An einem Wochenende im Jahr 1932 laden der steinreiche Sir William McCordle (Michael Gambon) und seine weitaus jüngere Frau Lady Sylvia (Kristin Scott Thomas) die komplette Verwandtschaft sowie einige Gäste aus Amerika zu einer Jagdgesellschaft auf ihrem feudalen Landsitz ein. Zu den erlesenen Gästen zählen die exzentrische Gräfin von Trentham (Maggie Smith), der Schauspieler Ivor Novello (Jeremy Northam) und der Hollywood-Filmproduzent Morris Weissman (Bob Baladan). Chef-Butler Jennings (Alan Bates) und die oberste Hausdame Mrs. Wilson (Helen Mirren) haben alle Hände voll zu tun, die entsprechenden Vorbereitungen zu treffen und auch die mitangereisten Bediensteten wie die Jung-Zofe Mary (Kelly MacDonald) und Robert Parks (Clive Owen) mit in die Planung einzubeziehen. Während sich Mary mit dem ersten Hausmädchen Elsie (Emily Watson) anfreundet, die gerade ihre unglückliche Affäre mit dem Hausherren zu verarbeiten versucht, machen sich dessen Verwandte vor allem Sorgen um ihre finanziellen Zuwendungen durch Sir McCordle. Das Familienoberhaupt kümmert sich nicht um die gesitteten Gepflogenheiten der Upper Class und macht sich durch seine forschen Äußerungen nicht besonders beliebt bei seiner Verwandtschaft.

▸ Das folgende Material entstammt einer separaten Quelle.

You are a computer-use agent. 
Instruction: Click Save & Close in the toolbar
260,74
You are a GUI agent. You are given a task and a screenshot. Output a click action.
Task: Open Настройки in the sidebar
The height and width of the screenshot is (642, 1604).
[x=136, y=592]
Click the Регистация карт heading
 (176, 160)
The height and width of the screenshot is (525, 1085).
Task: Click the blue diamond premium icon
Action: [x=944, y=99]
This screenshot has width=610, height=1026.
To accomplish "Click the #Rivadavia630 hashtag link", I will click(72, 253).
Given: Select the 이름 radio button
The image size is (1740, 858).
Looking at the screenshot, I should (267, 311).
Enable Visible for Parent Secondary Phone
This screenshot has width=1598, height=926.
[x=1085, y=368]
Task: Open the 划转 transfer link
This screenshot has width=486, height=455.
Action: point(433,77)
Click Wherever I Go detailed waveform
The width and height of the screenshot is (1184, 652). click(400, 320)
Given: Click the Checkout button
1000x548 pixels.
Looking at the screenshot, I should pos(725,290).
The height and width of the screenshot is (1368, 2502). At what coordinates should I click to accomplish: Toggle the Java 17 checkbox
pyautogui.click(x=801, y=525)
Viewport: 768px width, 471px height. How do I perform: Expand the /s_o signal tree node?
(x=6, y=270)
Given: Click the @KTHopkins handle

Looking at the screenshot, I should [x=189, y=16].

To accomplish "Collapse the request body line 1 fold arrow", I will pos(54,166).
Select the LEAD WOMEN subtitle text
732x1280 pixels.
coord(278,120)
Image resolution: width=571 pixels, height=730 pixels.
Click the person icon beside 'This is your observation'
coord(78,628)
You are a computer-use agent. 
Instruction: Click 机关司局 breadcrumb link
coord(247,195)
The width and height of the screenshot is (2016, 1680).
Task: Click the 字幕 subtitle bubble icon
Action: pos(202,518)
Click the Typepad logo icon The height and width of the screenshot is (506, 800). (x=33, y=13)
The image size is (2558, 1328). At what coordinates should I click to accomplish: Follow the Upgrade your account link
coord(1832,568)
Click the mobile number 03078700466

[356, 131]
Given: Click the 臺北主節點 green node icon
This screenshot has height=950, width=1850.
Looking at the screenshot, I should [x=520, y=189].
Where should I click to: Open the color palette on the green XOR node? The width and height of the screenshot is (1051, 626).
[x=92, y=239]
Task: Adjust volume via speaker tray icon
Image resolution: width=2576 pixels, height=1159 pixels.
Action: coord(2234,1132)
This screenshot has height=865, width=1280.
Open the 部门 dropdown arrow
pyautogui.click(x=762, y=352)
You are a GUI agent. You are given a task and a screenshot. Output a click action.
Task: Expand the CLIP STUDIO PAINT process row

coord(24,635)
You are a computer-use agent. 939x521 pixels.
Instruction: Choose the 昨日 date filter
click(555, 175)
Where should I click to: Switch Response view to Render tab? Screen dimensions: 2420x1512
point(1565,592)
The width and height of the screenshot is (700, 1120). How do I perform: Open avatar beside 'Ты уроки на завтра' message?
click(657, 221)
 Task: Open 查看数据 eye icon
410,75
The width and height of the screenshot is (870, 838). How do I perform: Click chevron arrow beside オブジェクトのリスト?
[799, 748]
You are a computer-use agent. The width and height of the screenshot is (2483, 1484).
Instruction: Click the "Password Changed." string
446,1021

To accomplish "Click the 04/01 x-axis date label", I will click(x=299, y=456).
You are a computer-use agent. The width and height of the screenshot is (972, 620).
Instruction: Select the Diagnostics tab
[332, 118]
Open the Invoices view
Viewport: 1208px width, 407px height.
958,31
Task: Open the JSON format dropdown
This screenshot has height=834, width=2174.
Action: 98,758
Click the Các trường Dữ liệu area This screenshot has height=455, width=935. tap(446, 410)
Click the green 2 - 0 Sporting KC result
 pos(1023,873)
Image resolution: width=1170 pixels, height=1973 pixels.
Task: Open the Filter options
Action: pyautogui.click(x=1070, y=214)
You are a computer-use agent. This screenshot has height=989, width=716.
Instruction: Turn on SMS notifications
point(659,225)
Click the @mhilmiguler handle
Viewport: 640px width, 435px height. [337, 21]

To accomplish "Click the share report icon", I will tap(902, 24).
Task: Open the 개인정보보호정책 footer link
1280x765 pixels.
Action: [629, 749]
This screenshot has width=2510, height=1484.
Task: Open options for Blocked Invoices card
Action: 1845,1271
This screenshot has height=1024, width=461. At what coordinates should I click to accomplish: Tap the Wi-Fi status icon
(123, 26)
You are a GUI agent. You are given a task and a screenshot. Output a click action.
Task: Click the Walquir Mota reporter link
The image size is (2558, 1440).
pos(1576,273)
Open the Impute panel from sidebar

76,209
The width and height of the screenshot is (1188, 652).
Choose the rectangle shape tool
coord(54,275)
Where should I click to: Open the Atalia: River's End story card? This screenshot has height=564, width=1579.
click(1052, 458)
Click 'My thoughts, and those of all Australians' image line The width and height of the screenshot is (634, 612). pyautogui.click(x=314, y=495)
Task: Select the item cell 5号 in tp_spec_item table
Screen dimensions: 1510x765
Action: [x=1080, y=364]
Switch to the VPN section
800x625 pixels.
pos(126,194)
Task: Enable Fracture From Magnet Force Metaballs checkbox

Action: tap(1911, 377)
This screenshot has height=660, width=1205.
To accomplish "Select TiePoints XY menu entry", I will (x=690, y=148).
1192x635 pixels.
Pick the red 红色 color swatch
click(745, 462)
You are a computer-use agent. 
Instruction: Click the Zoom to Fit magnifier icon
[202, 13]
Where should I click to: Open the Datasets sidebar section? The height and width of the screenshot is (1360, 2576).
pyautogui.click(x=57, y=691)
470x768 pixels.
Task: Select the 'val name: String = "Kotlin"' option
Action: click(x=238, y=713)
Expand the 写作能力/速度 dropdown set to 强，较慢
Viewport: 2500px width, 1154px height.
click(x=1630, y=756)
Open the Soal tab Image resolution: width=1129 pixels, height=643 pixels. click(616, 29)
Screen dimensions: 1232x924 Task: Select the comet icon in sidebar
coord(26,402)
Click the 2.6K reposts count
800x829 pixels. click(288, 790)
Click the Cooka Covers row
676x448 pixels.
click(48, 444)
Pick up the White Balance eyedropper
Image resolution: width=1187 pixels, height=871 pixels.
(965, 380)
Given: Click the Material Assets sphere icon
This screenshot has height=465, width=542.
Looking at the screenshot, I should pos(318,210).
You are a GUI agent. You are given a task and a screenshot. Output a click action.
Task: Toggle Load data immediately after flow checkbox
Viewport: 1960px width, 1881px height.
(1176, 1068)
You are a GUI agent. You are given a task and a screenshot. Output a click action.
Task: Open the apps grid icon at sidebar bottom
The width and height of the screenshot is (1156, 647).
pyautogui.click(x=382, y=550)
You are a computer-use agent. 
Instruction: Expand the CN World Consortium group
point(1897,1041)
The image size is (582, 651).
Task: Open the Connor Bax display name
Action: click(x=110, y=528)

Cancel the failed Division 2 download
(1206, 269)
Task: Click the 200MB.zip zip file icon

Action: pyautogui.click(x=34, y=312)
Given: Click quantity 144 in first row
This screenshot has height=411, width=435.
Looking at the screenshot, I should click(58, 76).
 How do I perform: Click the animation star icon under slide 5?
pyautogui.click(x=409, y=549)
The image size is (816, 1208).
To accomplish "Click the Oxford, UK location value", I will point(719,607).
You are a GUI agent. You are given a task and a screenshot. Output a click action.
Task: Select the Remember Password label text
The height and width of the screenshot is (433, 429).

Prompt wird er am zweiten Abend der Gesellschaft tot in seinem Arbeitszimmer aufgefunden. Allerdings war nicht das aus seiner Brust ragende Messer die Todesursache, sondern ein vergifteter Drink. Als Inspektor Thompson (Stephen Fry) mit dem pflichtbewussten Constable Dexter (Ron Webster) die Verwandten des Ermordeten befragt, wird sehr schnell deutlich, dass jeder von den Anwesenden ein Motiv für den Mord gehabt hat… 

Kritik: 

Auch wenn sich Robert Altman mit „Gosford Park“ in eine für ihn ungewöhnliche Ära bewegt hat, bleibt er sich doch insofern treu, als er auch im England der frühen 1930er Jahre genüsslich die Manierismen der Gesellschaft entlarvt. Es ist nicht ganz leicht, das imponierende Figuren-Ensemble zu überblicken, das sich auf dem prunkvollen McCordle-Landsitz tummelt, zumal Altman und sein Drehbuchautor Julian Fellowes („Downtown Abbey“, „Geliebte Lügen“) ihre Aufmerksamkeit gleichermaßen der Upper Class und der Dienerschaft widmen und sich Mühe geben, jeder Figur einen einzigartigen Charakter zu verleihen. 
Dabei macht es einfach Spaß, wie sich die Herrschenden ebenso wie die Bediensteten über Affären und andere Verfehlungen austauschen, während an der Oberfläche alles seinen geregelten Gang geht und niemand das Gesicht bzw. seine finanzielle Zuwendung oder seinen Job verlieren will. Der Mord an dem unausstehlichen Sir William McCordle, dem zuvor bei einem Jagdausflug schon fast das Ohr abgeschossen worden war, dient zwar als dramaturgischer Höhepunkt, doch spielt das Whodunit-Rätsel um den Täter eine eher untergeordnete Rolle, wie auch die ungelenken Ermittlungen des Inspektors zeigen, der konsequent wichtige Hinweise seines Constables ignoriert. 
Vielmehr entfacht der Mord weitere Gespräche, in denen meist aus der Sicht der Dienerschaft die familiären Hintergründe, amouröse Beziehungen und Motive erörtert werden, die einen zynischen Blick auf die obere Gesellschaft werfen, aber auch die harten Arbeitsbedingungen der Bediensteten thematisieren, die sich ganz ihren Aufgaben widmen und kein eigenes Leben haben. Altman erweist sich als routinierter Meister der Inszenierung, bei der das famose Ensemble, das mit Stephen Fry, Maggie Smith, Kristin Scott Thomas, Michael Gambon und vielen mehr die erste Garde der britischen Darsteller umfasst, ganz wunderbar aufspielt. 
Die edlen Bilder von Kameramann Andrew Dunn („Bodyguard“, „Hexenjagd“) und der zurückhaltende Score von Patrick Doyle („Mord im Orient-Express“, „Donnie Brasco“) runden das Sittengemälde passend ab.